• **Stored data**
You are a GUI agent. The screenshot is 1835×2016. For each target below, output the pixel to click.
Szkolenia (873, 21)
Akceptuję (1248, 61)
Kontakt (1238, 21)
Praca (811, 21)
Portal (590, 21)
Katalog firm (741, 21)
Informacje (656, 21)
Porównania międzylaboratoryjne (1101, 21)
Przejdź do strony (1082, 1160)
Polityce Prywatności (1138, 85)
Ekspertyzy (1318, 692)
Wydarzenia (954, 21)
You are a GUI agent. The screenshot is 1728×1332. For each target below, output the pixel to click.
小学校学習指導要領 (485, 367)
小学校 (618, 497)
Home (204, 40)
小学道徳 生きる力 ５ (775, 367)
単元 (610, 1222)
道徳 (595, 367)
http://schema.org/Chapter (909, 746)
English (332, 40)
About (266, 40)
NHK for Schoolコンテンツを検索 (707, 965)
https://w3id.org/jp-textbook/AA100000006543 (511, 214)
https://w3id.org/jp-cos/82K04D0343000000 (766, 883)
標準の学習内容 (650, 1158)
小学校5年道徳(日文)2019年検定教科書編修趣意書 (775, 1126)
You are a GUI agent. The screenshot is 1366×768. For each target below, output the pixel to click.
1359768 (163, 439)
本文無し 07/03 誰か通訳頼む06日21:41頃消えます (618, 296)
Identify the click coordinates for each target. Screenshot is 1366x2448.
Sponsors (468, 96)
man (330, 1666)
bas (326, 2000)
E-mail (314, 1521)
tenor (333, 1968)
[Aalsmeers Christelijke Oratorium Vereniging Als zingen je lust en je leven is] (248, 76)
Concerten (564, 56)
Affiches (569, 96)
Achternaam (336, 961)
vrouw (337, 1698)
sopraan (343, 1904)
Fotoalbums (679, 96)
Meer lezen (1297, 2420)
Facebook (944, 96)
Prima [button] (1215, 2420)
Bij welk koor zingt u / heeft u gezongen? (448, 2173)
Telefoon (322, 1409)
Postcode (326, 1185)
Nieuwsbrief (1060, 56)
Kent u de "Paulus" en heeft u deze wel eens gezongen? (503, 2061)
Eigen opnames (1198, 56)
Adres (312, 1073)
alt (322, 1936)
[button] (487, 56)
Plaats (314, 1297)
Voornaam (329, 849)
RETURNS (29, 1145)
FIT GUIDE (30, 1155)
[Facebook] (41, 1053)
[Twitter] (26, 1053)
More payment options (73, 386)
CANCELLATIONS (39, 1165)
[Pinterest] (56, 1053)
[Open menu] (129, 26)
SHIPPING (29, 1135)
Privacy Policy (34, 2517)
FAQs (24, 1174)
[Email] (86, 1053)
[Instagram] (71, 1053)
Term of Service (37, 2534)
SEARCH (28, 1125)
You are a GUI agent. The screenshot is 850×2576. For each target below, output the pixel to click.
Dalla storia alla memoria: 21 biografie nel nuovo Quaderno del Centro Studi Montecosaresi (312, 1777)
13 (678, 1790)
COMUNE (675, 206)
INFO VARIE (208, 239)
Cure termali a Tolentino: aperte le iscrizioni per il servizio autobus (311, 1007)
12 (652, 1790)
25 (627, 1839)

• **Exercise**
Your answer should be one number: how many lines in the material hold the string "https".

• **Expected answer**
2